Exercise prompt: Range to reproduce from the entries below: the line with "Translate (141, 1605)", the line with "[mobile-toggle] (16, 13)", and every line in between. Give them exactly and give nothing else.

** Supplied data follows **

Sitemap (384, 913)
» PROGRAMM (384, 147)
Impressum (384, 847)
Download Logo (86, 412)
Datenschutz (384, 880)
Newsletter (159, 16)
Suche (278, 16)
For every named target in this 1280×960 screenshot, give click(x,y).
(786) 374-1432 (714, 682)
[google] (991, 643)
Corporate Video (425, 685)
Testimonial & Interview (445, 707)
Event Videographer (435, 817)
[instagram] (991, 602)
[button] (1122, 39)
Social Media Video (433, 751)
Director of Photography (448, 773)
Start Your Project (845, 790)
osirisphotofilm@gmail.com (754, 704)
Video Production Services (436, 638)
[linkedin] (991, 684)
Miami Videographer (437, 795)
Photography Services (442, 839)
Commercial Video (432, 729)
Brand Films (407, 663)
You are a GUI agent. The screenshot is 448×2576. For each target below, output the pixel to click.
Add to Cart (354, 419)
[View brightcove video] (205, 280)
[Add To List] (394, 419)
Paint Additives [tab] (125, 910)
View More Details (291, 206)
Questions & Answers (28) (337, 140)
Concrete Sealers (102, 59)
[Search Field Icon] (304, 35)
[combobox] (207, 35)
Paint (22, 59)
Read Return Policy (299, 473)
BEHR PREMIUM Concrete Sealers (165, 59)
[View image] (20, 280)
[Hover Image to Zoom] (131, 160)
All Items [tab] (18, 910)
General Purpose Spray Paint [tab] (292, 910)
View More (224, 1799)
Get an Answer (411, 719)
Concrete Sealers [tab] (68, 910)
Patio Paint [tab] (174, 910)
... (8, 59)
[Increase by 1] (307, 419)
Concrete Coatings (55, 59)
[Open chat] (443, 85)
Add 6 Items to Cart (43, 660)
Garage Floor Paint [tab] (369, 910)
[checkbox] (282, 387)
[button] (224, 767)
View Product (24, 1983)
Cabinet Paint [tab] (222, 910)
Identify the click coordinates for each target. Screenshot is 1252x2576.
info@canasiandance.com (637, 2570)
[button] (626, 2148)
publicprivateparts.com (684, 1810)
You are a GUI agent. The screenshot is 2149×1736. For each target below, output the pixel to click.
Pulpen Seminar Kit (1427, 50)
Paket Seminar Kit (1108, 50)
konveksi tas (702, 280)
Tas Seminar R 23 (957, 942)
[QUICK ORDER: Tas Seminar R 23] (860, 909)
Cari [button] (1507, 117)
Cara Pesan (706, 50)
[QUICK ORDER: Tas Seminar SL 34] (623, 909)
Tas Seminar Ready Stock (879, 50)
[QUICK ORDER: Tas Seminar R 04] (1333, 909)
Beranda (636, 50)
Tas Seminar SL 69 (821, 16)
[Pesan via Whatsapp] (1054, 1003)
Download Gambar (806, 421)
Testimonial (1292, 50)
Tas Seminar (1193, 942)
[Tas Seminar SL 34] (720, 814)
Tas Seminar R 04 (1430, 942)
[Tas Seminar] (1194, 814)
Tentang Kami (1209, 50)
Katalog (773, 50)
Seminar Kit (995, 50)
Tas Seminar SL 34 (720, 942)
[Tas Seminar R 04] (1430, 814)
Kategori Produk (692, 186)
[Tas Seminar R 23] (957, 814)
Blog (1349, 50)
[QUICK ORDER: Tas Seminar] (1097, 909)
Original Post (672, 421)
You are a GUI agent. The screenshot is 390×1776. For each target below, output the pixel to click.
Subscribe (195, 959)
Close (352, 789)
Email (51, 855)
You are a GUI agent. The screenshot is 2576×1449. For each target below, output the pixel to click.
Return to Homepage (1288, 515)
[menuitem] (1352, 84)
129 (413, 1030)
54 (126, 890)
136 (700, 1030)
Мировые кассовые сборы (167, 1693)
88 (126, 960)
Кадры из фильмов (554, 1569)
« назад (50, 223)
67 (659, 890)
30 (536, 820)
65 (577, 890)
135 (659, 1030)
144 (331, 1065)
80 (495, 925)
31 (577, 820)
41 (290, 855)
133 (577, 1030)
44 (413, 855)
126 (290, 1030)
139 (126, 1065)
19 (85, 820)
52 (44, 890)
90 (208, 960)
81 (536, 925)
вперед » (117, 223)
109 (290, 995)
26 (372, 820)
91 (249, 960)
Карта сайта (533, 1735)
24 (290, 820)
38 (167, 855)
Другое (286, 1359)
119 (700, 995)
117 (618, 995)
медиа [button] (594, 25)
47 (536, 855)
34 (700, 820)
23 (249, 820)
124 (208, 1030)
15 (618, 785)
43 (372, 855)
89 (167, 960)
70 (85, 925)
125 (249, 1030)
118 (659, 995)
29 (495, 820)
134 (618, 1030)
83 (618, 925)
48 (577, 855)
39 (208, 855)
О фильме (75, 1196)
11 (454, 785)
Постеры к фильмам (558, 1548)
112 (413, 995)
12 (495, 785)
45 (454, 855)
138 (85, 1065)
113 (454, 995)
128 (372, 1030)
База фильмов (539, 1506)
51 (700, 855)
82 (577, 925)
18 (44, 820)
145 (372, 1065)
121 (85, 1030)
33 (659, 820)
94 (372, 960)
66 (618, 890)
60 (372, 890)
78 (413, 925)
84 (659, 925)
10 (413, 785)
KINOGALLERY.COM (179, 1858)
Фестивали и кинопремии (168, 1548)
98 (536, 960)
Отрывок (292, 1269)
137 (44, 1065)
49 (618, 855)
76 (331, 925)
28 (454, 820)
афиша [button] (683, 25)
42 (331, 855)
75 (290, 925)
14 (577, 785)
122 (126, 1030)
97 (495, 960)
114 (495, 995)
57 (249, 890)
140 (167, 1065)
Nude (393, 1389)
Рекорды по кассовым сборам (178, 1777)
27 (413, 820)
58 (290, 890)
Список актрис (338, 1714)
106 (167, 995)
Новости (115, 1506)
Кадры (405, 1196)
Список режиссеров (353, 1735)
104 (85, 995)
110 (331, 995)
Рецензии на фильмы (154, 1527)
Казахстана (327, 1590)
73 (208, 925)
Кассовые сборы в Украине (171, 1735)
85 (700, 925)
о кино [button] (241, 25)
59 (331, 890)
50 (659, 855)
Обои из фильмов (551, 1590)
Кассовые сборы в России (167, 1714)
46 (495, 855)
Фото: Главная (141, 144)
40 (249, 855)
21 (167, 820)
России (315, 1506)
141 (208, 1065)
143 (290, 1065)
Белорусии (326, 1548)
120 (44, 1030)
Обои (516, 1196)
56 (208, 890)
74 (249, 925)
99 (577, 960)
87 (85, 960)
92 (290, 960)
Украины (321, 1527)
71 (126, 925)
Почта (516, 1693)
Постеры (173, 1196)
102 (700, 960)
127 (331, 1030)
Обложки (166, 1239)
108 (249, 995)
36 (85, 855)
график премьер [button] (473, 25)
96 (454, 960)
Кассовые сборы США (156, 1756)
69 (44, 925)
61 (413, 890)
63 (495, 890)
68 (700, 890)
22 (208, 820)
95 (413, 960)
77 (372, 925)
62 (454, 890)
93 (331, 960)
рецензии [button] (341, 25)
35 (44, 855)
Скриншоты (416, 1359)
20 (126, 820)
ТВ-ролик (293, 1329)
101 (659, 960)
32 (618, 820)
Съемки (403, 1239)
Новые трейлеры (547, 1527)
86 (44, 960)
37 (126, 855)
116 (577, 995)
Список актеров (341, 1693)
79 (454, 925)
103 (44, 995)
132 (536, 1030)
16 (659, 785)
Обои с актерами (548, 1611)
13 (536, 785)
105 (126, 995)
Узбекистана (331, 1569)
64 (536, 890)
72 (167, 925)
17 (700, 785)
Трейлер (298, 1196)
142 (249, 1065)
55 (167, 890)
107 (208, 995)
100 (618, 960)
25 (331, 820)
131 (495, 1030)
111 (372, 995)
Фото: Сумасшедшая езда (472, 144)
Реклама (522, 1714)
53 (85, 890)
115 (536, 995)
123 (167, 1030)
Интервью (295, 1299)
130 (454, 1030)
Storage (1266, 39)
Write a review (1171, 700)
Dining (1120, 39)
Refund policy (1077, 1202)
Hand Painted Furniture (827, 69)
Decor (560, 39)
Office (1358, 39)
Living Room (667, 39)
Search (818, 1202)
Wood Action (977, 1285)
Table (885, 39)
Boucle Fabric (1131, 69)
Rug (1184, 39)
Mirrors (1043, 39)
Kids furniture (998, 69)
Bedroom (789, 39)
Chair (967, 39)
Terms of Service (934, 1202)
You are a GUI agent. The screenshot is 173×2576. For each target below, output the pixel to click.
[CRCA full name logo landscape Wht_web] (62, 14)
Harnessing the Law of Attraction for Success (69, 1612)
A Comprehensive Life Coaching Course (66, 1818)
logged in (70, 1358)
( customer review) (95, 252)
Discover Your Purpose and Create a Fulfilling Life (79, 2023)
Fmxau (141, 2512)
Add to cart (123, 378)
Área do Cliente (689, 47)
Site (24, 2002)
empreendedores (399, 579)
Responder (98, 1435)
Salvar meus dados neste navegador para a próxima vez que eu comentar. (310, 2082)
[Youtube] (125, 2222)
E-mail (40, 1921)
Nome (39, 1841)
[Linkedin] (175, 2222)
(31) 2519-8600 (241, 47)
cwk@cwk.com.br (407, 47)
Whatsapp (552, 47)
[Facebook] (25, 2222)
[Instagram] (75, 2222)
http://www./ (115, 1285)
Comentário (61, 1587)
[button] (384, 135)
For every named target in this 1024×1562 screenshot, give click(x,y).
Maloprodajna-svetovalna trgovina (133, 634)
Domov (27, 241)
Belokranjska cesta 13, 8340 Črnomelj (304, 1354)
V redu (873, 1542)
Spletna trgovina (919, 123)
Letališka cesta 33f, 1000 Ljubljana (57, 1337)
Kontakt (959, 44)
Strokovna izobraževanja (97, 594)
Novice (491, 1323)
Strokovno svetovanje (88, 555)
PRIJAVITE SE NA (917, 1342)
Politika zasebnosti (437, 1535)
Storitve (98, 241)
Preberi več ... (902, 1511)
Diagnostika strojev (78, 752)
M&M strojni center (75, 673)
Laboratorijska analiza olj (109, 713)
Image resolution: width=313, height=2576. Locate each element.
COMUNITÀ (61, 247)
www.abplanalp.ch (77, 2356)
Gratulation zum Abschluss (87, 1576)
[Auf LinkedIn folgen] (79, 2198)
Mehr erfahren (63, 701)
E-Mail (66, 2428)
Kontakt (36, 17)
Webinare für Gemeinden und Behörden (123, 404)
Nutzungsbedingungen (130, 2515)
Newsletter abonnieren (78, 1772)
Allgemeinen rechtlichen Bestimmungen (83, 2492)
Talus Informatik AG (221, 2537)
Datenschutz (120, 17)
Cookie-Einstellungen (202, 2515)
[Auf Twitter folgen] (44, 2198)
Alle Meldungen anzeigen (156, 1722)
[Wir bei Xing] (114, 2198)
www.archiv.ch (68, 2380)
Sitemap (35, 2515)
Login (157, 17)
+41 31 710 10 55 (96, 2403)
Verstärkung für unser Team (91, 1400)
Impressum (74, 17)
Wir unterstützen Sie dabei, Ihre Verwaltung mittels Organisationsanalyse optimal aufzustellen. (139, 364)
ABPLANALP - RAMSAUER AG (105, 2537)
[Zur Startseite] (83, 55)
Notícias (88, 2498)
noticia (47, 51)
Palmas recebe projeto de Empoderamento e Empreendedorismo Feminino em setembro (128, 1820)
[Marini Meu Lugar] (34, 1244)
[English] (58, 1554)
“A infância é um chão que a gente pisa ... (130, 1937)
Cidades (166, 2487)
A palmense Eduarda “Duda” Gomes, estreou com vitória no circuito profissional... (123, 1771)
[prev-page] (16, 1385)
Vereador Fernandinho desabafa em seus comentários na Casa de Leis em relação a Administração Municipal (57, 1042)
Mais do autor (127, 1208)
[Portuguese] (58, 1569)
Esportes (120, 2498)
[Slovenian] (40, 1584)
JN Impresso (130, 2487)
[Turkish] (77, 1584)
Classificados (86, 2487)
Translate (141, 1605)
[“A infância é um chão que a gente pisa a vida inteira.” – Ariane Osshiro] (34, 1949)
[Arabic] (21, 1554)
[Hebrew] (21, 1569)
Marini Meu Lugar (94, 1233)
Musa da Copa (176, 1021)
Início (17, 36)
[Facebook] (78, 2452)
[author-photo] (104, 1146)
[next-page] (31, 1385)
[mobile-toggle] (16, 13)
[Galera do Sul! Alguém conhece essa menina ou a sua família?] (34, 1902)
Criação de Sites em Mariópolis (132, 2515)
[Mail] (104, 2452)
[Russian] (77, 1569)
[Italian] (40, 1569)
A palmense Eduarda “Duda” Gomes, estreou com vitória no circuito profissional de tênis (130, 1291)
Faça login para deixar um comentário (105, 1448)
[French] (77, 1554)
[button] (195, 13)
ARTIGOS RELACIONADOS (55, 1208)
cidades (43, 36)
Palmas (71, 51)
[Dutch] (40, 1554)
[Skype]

** End of Supplied data **

Your solution:
Translate (141, 1605)
[“A infância é um chão que a gente pisa a vida inteira.” – Ariane Osshiro] (34, 1949)
[Arabic] (21, 1554)
[Hebrew] (21, 1569)
Marini Meu Lugar (94, 1233)
Musa da Copa (176, 1021)
Início (17, 36)
[Facebook] (78, 2452)
[author-photo] (104, 1146)
[next-page] (31, 1385)
[mobile-toggle] (16, 13)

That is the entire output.